The research, conducted in collaboration with the Chinese Academy of Social Sciences and the social media platform Weibo, was based on data collected from 115,000 residents – 34,000 rural and 81,000 urban – over the Lunar New Year holiday in mid-February.
Due to a mismatch between household income and expenditures … an urbanised lifestyle in rural areas is facing a dilemmatic trap
Two-thirds of the Chinese population lived in cities last year compared to 40 per cent two decades ago, government data showed.
“However, due to a mismatch between household income and expenditures,” said the Wuhan University researchers, “an urbanised lifestyle in rural areas is facing a dilemmatic trap, a pseudo-middle-class life.”
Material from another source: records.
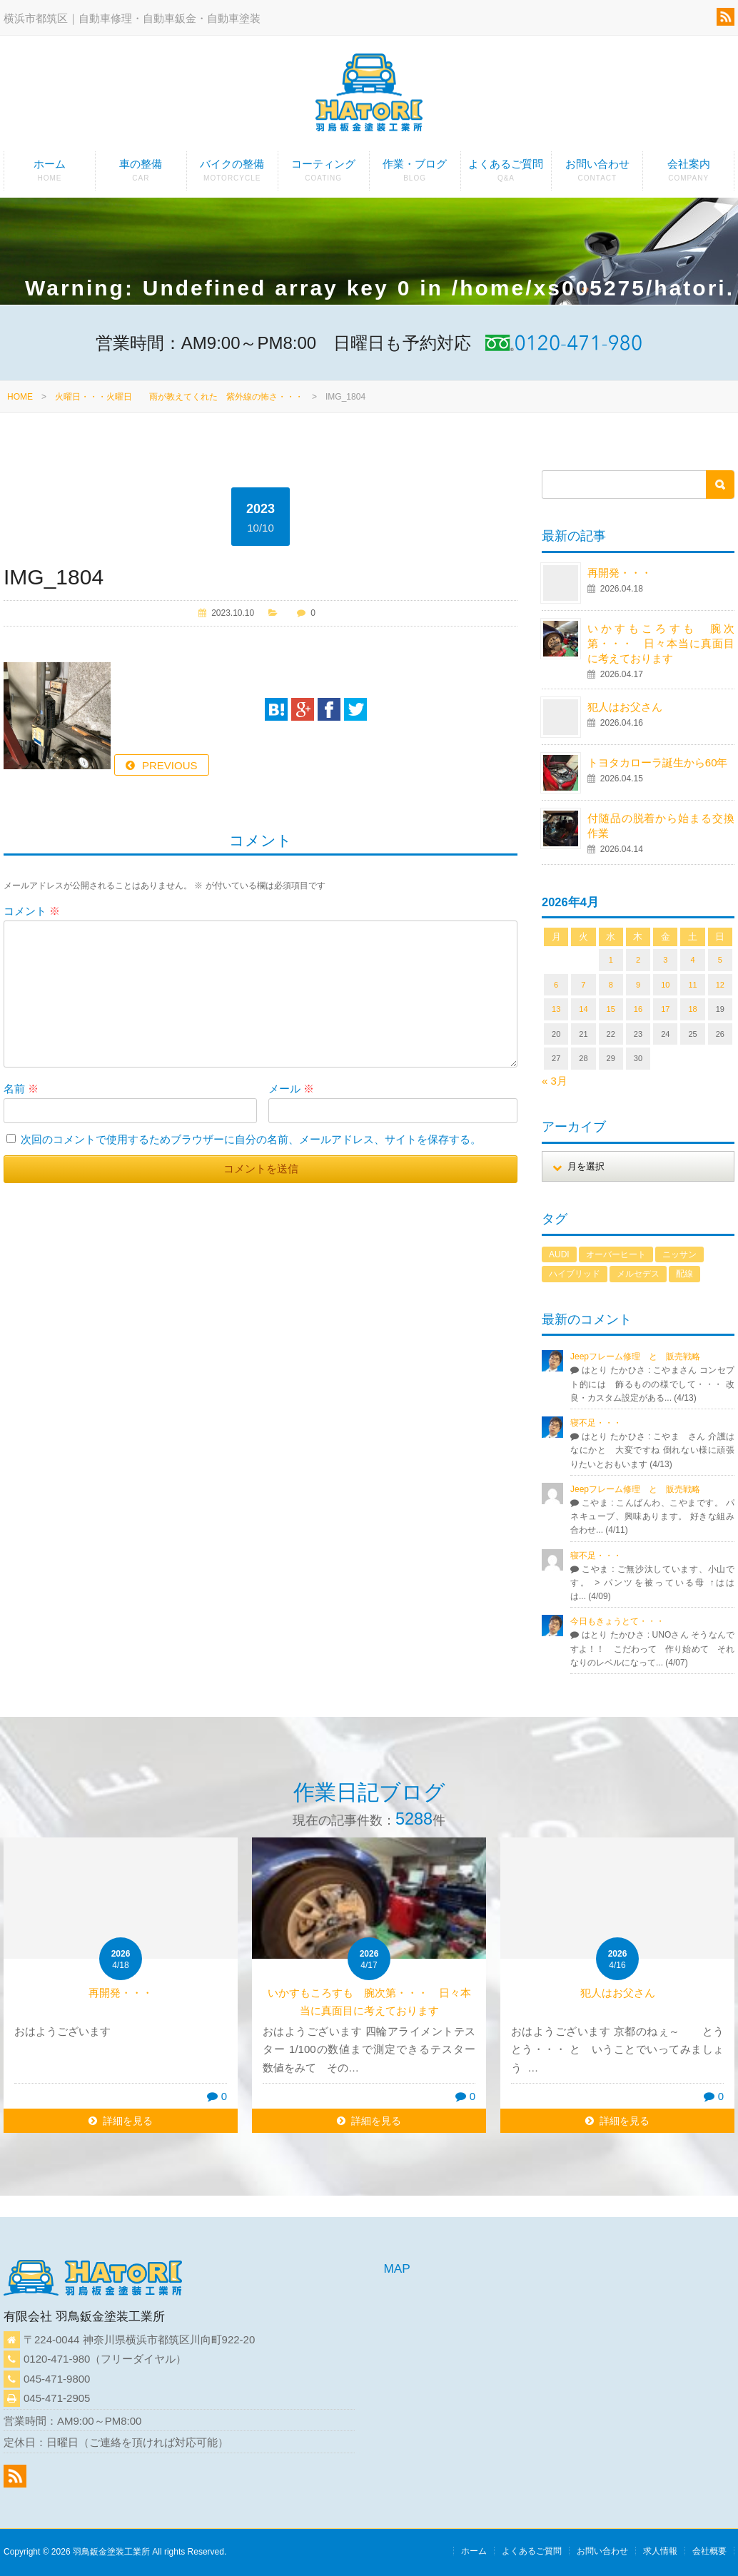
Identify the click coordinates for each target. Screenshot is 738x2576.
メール (291, 1088)
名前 (21, 1088)
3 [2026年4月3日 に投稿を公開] (665, 959)
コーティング (323, 174)
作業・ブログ (415, 174)
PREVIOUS (170, 765)
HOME (20, 397)
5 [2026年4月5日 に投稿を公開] (720, 959)
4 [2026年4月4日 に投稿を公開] (692, 959)
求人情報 (660, 2551)
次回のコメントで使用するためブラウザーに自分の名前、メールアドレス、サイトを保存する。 (251, 1139)
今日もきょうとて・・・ (617, 1621)
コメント (32, 911)
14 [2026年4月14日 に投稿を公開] (583, 1009)
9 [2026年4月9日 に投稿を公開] (638, 984)
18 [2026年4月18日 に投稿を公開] (692, 1009)
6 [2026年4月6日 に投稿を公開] (556, 984)
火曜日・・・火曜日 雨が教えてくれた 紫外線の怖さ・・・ (179, 397)
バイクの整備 (232, 174)
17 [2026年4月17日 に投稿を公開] (665, 1009)
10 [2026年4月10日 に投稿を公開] (665, 984)
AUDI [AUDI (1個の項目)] (559, 1254)
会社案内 (688, 174)
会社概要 (709, 2551)
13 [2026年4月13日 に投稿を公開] (556, 1009)
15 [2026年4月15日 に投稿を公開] (611, 1009)
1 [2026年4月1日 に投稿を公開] (611, 959)
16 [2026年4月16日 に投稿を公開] (638, 1009)
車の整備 (141, 174)
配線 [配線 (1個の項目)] (684, 1274)
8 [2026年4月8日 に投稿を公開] (611, 984)
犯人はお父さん (624, 707)
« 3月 (554, 1081)
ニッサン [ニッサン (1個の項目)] (679, 1254)
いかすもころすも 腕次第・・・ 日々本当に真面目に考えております (660, 643)
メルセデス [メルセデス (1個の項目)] (638, 1274)
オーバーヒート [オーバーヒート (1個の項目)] (616, 1254)
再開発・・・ (619, 573)
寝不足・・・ (596, 1423)
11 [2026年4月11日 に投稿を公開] (692, 984)
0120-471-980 (57, 2359)
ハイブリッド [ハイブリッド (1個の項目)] (574, 1274)
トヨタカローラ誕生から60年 (657, 762)
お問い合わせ (597, 174)
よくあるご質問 (506, 174)
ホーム (49, 174)
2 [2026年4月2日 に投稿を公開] (638, 959)
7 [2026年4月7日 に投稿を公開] (583, 984)
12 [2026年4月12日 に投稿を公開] (720, 984)
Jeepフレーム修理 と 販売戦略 (639, 1356)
Rural residents are finding it increasingly difficult to sustain a high-quality life, as evidenced by a pronounced “hollowing out” of villages, authors warned.
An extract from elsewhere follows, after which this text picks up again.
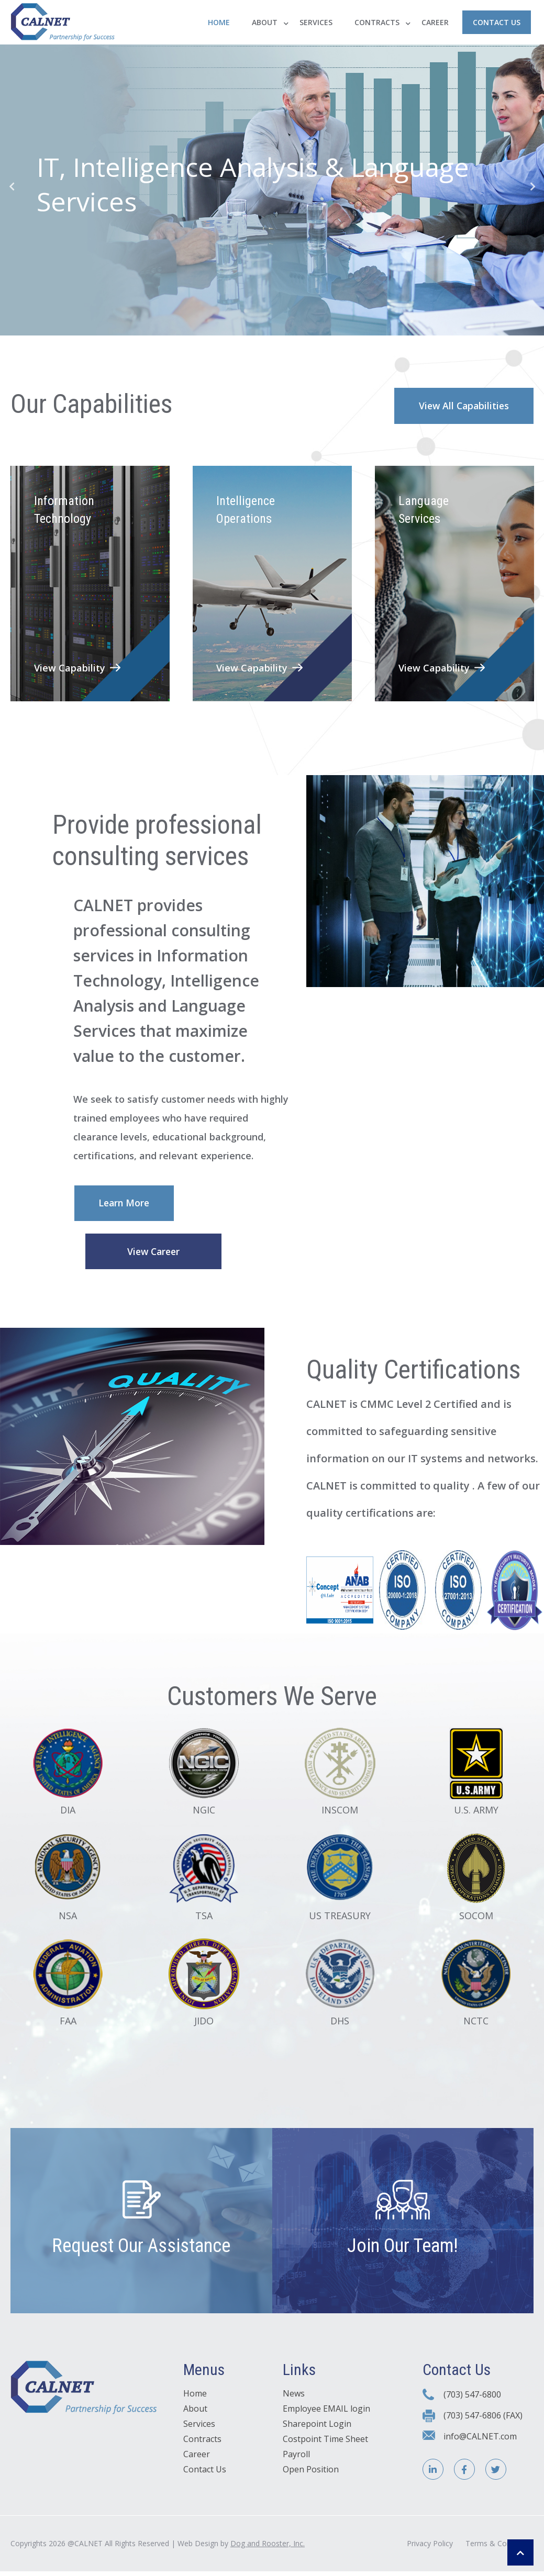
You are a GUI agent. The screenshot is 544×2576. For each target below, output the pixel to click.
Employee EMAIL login (326, 2419)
Around 74 per cent of those surveyed said fewer than 60 per cent of people in their villages chose to remain, and 30 per cent said their villages were seeing less than 30 per cent inhabitancy.
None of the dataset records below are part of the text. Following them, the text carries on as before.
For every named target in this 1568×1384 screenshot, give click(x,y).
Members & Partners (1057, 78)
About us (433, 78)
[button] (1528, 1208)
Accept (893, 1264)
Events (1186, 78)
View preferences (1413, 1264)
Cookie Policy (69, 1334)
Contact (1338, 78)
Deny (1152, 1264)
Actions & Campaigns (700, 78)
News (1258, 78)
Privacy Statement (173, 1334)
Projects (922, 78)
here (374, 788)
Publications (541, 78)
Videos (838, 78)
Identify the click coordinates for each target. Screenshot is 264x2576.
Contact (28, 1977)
“This implies that within a natural village, a significant number of farming households have their doors closed year-round, with nobody at home. The main workforce is employed outside the village, children are attending schools elsewhere and the elderly have passed away,” the report said.
“Rural households have become increasingly fragile, facing heightened pressure due to the high cost of urbanised lifestyles,” the report said, also raising concerns about the climbing divorce rate and declining fertility.
Around one-third of rural respondents observed a rise in divorces in their communities, and nearly 60 per cent of those surveyed said they wanted only one child or none.
“Compared to the younger population, elderly residents in rural areas are on the fringes of the urban-rural lifestyle evolution,” the report said.
In cities, the dominant method of senior care remains children looking after their elderly parents. Self-care only represents around 18 per cent of respondents there, while the proportion of self-care jumped to nearly 40 per cent among those in the countryside.
“As a result, ensuring their living conditions, particularly by providing stable agricultural income, is crucial,” the researchers remarked.
A previous government target was to help two million elderly households renovate their living facilities for greater convenience from 2021 to 2025.